Fig. 6  Node voltages without control. (a) Voltages of IEEE 33-bus system. (b) Voltages of IEEE 123-bus system.

The reasonable range of voltage is [0.95, 1.05]p.u.. In the IEEE 33-bus system, most node voltages rise significantly at noon due to the increased output power of PVs, with a significant voltage over the upper limit near node 25. At night, due to the absence of PV power and increase of loads, there is a significant voltage drop at the end nodes such as node 33, and the voltage drop even below the lower limit. Similarly, there are node voltages outside limits in the IEEE 123-bus system, such as the voltage of node 86.

Figures 7 and 8 show the voltage control results obtained by the voltage control methods with the MINLP, DQN, DDQN, and AWDDQN algorithms for the IEEE 33-bus and 123-bus systems, respectively. In the IEEE 33-bus system, it can be observed that all methods can improve the voltage distribution, and the fluctuation ranges of node voltages become narrower. The voltage control methods with the AWDDQN, DDQN, and DQN algorithms have smoother voltage profiles in the control horizon. This indicates that DRL algorithms lead the voltage control agent to intelligently choose an effective output power action according to the current state. For example, using AWDDQN algorithm, when the PV power output reaches the maximum at noon, the agent effectively controls the EVs to absorb active power or controls the reactive power resources to absorb reactive power to prevent overvoltage. At night, the agent controls the reactive power resources to achieve an optimal reactive power output or controls the discharge of EVs to improve end node voltages. Similar results are obtained in the IEEE 123-bus system.

Fig. 7  Results of voltage control methods with different algorithms in IEEE 33-bus system. (a) MINLP algorithm. (b) DQN algorithm. (c) DDQN algorithm. (d) AWDDQN algorithm.

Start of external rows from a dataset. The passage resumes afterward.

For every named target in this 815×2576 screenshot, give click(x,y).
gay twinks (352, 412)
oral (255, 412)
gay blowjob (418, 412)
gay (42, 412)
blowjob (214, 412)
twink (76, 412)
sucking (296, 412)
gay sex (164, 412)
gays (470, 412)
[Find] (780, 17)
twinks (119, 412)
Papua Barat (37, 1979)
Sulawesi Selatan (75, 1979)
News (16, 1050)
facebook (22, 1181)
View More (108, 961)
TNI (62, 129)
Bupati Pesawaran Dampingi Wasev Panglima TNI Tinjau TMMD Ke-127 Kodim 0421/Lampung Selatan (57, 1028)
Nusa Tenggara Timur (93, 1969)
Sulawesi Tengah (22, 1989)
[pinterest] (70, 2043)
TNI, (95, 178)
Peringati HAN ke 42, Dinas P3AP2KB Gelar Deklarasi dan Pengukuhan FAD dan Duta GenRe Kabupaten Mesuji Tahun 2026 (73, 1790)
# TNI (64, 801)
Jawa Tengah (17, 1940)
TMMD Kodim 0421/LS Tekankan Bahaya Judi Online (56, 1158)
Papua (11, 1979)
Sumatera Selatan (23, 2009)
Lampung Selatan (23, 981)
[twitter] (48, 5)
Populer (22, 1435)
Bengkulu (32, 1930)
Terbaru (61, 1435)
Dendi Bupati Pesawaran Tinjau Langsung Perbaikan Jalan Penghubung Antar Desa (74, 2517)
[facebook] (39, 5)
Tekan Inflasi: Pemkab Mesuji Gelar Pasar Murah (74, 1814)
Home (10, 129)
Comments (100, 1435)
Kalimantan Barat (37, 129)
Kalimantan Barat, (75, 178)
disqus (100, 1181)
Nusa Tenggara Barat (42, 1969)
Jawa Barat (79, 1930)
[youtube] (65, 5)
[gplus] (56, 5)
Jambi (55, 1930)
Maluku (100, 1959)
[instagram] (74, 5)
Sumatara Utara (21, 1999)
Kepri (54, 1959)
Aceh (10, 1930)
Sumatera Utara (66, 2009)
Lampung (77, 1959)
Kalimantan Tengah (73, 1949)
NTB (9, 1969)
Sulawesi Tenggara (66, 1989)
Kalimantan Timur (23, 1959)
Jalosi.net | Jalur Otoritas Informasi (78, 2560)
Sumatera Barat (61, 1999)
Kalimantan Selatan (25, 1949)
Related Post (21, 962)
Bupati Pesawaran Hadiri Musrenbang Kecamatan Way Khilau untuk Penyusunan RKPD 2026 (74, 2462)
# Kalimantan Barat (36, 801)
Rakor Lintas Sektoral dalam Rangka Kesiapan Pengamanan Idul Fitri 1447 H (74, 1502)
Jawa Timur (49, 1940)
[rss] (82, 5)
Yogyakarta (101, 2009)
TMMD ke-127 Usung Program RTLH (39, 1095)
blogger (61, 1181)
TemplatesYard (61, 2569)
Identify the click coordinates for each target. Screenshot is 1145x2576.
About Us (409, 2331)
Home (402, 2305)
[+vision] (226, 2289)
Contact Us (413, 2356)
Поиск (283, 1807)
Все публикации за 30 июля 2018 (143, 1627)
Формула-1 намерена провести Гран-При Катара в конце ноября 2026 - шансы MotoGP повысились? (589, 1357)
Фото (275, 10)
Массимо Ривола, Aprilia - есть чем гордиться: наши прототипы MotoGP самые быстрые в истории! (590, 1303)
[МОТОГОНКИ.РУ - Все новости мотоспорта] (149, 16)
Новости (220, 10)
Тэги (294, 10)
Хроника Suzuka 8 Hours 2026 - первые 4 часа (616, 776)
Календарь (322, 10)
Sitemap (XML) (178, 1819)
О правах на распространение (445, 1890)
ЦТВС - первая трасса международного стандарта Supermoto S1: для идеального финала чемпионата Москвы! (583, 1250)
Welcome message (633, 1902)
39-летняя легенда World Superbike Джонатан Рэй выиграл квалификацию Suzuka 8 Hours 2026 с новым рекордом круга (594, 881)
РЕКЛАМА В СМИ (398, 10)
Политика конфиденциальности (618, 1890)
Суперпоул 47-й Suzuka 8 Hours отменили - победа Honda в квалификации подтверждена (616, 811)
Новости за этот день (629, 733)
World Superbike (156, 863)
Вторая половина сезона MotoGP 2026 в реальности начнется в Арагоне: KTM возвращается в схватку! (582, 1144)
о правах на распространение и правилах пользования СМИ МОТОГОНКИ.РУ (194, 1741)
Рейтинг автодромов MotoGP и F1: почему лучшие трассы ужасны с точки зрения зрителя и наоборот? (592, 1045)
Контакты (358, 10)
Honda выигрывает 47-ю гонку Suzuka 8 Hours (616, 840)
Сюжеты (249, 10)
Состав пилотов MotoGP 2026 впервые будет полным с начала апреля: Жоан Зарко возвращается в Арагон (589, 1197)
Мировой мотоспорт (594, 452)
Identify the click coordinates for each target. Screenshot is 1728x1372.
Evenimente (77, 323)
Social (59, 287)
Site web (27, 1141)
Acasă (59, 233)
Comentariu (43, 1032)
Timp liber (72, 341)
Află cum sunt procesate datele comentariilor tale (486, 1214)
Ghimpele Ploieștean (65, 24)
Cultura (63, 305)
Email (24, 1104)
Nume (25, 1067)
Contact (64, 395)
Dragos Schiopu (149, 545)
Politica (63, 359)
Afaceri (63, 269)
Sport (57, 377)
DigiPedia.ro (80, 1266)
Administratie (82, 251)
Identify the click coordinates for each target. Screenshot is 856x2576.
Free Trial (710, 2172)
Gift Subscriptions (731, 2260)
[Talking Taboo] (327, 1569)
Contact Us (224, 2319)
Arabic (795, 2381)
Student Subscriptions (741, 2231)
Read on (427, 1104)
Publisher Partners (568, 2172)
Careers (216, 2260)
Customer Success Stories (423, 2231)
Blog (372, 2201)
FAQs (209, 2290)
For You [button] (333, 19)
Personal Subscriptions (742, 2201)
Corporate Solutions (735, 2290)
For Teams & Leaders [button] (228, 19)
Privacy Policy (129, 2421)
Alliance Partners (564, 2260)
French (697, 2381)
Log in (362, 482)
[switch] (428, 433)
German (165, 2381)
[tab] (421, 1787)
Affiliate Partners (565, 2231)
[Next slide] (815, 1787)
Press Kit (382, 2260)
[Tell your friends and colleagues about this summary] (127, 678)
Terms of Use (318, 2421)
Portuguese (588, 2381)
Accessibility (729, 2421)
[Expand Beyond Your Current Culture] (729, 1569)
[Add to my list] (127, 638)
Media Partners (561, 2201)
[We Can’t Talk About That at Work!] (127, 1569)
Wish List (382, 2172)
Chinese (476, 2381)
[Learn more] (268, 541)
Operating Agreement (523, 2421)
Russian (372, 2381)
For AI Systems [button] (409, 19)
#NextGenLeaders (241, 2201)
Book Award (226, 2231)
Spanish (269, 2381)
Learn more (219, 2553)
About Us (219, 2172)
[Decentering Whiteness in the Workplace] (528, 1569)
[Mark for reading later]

Fig. 8  Results of voltage control methods with different algorithms in IEEE 123-bus system. (a) MINLP algorithm. (b) DQN algorithm. (c) DDQN algorithm. (d) AWDDQN algorithm.

It can be observed from Figs. 7 and 8 that the overall control performance of the voltage control method with the AWDDQN algorithm is better than those of the methods with the DDQN and DQN algorithms. The AWDDQN algorithm mitigates the node voltage fluctuations more effectively compared with the DQN and DDQN algorithms. A detailed example of the optimal action results of the adjustable reactive power resources and the node voltage profiles using different DRL algorithms is shown in Fig. 9. These results indicate that the voltage control methods with the AWDDQN, DDQN, and DQN algorithms follow the same behaviors regardless of system scales.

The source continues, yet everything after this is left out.